[Stored data]
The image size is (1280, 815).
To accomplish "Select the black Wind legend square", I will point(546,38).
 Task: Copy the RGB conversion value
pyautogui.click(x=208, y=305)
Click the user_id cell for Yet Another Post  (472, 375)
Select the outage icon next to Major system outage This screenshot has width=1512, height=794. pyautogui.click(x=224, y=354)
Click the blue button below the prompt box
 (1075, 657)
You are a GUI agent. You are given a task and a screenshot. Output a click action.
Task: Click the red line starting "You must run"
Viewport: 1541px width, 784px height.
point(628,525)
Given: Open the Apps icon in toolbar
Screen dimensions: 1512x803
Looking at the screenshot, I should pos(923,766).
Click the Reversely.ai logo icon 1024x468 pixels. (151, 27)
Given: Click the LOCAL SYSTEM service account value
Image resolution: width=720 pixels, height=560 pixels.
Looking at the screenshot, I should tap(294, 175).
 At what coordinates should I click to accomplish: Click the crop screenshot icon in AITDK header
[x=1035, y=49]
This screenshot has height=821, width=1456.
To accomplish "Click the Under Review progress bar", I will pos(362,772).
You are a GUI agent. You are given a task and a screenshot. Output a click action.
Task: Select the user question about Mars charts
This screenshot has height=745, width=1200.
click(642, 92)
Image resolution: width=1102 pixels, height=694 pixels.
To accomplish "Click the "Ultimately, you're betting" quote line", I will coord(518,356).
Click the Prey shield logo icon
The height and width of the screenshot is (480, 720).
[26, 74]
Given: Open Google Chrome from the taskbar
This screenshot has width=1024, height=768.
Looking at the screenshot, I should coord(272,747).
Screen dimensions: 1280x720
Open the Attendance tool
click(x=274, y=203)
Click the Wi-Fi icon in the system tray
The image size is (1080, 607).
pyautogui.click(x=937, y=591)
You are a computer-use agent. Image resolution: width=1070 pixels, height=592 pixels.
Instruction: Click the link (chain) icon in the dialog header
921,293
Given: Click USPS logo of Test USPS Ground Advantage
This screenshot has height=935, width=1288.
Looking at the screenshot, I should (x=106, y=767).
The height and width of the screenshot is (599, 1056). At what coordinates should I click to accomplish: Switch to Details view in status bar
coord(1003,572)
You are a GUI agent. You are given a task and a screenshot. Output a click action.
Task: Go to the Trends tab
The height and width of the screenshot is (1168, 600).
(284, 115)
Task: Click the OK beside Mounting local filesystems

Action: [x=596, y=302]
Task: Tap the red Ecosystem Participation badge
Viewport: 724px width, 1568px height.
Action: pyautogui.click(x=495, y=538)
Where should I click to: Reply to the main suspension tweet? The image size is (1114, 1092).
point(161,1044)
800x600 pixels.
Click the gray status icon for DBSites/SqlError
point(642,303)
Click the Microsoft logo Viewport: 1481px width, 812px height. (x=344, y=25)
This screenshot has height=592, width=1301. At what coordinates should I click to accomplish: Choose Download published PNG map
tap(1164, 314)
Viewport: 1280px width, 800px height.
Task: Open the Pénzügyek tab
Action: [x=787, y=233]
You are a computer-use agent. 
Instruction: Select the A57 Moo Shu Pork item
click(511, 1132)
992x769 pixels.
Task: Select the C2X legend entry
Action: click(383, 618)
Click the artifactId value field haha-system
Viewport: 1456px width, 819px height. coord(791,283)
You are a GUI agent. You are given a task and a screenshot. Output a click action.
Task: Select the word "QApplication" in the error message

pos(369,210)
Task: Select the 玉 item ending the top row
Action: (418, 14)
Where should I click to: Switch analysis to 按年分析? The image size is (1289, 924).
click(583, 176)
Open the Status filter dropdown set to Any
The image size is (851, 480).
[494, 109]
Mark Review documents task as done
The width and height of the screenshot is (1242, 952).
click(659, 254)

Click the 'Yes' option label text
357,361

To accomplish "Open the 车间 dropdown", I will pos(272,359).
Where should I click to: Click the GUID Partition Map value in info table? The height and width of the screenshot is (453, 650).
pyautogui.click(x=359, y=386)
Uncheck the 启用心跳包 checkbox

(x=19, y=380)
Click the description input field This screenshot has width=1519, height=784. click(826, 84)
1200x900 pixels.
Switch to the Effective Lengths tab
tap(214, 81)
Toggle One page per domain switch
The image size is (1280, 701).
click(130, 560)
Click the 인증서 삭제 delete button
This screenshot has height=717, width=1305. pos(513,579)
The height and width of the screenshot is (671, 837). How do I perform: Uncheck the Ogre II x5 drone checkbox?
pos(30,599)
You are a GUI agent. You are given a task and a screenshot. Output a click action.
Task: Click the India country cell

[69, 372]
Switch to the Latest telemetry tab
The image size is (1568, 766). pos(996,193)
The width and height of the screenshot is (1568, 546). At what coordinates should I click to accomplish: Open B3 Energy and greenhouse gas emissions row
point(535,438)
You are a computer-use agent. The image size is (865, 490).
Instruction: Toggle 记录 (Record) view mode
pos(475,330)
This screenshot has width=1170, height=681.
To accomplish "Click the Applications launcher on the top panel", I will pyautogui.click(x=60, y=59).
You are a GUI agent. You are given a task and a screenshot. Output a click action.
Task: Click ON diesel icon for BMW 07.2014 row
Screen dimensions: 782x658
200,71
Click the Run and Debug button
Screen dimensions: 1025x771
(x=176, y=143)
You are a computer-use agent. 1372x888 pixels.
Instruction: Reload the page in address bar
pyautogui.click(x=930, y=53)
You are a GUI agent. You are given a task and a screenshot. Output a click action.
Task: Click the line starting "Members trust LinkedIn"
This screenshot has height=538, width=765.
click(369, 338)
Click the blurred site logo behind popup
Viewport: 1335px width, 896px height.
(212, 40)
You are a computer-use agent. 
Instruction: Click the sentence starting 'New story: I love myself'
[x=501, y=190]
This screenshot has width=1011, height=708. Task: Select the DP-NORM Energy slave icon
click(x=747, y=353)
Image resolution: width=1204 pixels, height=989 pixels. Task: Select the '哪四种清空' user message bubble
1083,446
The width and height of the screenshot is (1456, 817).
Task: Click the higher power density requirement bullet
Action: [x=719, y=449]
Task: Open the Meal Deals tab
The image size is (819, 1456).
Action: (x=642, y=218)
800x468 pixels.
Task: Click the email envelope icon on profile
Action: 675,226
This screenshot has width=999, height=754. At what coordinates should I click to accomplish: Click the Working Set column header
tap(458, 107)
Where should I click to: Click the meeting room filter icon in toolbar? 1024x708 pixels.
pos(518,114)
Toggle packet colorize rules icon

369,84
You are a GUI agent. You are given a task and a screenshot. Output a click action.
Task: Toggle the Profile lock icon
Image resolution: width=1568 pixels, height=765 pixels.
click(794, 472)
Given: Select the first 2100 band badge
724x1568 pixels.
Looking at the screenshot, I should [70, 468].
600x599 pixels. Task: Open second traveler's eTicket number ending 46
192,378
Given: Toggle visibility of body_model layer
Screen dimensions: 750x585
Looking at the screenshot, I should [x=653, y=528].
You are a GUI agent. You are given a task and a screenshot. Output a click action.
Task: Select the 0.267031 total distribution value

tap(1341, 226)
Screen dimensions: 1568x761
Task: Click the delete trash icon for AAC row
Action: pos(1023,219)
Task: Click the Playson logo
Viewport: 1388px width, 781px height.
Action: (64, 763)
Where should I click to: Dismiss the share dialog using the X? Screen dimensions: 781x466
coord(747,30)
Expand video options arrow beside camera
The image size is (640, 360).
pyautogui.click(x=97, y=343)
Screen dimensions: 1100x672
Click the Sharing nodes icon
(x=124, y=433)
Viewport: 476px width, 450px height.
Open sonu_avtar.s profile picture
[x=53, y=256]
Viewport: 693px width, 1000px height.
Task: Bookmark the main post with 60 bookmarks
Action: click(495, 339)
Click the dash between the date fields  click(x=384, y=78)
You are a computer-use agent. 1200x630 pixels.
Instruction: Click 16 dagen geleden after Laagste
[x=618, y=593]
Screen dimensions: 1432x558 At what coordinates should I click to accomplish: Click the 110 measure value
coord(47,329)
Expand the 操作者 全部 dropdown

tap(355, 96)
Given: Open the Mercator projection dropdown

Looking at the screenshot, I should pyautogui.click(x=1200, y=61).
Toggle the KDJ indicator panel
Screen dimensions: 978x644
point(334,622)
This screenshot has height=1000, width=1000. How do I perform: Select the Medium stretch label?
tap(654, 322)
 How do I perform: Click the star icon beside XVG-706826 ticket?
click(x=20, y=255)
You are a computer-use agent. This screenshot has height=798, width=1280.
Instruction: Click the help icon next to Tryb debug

What to do: Above are records; repeat only the lines starting at the line with "Screen dimensions: 750x585" and ending at the line with "You are a computer-use agent. 1200x630", exactly as they appear, both included.

Exercise result:
Screen dimensions: 750x585
Looking at the screenshot, I should [x=653, y=528].
You are a GUI agent. You are given a task and a screenshot. Output a click action.
Task: Select the 0.267031 total distribution value

tap(1341, 226)
Screen dimensions: 1568x761
Task: Click the delete trash icon for AAC row
Action: pos(1023,219)
Task: Click the Playson logo
Viewport: 1388px width, 781px height.
Action: (64, 763)
Where should I click to: Dismiss the share dialog using the X? Screen dimensions: 781x466
coord(747,30)
Expand video options arrow beside camera
The image size is (640, 360).
pyautogui.click(x=97, y=343)
Screen dimensions: 1100x672
Click the Sharing nodes icon
(x=124, y=433)
Viewport: 476px width, 450px height.
Open sonu_avtar.s profile picture
[x=53, y=256]
Viewport: 693px width, 1000px height.
Task: Bookmark the main post with 60 bookmarks
Action: click(495, 339)
Click the dash between the date fields  click(x=384, y=78)
You are a computer-use agent. 1200x630 pixels.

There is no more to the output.